### SELECTED TEXT
<<<<
Ok, i've always kind of known that computers treat strings as a series of numbers under the covers, but i never really looked at the details of how it works. What sort of magic is going on in the average compiler/processor when we do, for instance, the following?
string myString = "foo";
myString += "bar";
print(myString) //replace with printing function of your choice
The answer is completely dependent on the language in question. But C is usually a good language to kind of see how things happen behind the scenes.
In C:
In C strings are array of char with a 0 at the end:
char str[1024];
strcpy(str, "hello ");
strcpy(str, "world!");
Behind the scenes str[0] == 'h' (which has an int value), str[1] == 'e', ...
str[11] == '!', str[12] == '\0';
A char is simply a number which can contain one of 256 values. Each character has a numeric value.
In C++:
strings are supported in the same way as C but you also have a string type which is part of STL.
string literals are part of static storage and cannot be changed directly unless you want undefined behavior.
>>>>
### WORK INSTRUCTION 1
In the text on how computers handle strings, how many values can a char hold?
### WORK INSTRUCTION 2
Pick up the text on how computers handle strings after its last sentence and write the next part.

### RECORDED DATA
<<<<
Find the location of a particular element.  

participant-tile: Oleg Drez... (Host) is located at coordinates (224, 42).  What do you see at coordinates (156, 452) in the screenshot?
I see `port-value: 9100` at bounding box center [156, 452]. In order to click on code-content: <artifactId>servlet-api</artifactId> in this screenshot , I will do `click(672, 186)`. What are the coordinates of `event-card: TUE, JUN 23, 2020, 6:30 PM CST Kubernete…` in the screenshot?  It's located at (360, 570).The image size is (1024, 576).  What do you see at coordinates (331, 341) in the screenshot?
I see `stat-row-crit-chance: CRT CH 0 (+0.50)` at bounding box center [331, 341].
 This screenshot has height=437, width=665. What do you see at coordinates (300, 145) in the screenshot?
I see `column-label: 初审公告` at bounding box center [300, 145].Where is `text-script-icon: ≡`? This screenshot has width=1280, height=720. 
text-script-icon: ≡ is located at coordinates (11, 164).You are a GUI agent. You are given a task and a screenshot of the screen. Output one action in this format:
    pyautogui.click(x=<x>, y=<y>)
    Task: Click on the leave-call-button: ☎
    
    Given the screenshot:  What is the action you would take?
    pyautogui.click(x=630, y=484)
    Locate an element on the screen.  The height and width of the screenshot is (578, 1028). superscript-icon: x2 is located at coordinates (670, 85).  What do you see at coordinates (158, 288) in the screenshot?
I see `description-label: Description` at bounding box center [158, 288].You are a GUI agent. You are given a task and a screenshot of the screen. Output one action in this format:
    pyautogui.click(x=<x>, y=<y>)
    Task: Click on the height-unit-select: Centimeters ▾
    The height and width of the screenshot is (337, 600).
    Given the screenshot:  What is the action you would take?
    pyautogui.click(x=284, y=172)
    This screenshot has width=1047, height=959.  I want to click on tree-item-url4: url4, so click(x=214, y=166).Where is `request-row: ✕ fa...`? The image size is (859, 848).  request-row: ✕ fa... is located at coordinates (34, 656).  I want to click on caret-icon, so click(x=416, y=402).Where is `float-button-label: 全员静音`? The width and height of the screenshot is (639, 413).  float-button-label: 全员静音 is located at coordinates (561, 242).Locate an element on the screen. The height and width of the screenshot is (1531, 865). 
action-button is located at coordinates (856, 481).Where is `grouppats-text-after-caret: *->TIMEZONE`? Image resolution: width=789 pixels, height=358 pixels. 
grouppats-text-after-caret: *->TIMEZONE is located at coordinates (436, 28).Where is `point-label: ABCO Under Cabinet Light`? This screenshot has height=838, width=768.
>>>>
### OUTPUT 1
One of 256 values.

### OUTPUT 2
It's implementation dependent how the string type actually works behind the scenes, but the string objects themselves are mutable.
In C#:
strings are immutable. Which means you can't directly change a string once it's created. When you do += what happen is a new string gets created and your string now references that new string.
The implementation varies between language and compiler of course, but typically for C it's something like the following. Note that strings are essentially syntactical sugar for char arrays (char[]) in C.
1.
string myString = "foo";
Allocate 3 bytes of memory for the array and set the value of the 1st byte to 'f' (its ASCII code rather), the 2nd byte to 'o', the 2rd byte to 'o'.
2.
foo += "bar";
Read existing string (char array) from memory pointed to by foo.
Allocate 6 bytes of memory, fill the first 3 bytes with the read contents of foo, and the next 3 bytes with b, a, and r.
3.
print(foo)
Read the string foo now points to from memory, and print it to the screen.
This is a pretty rough overview, but hopefully should give you the general idea.
Side note: In some languages/compuilers, char != byte - for example, C#, where strings are stored in Unicode format by default, and notably the length of the string is also stored in memory. C++ typically uses null-terminated strings, which solves the problem in another way, though it means determining its length is O(n) rather than O(1).
Its very language dependent. However, in most cases strings are immutable, so doing that is going to allocate a new string and release the old one's memory.
I'm assuming a typo in your sample and that there is only one variable called either foo or myString, not two variables?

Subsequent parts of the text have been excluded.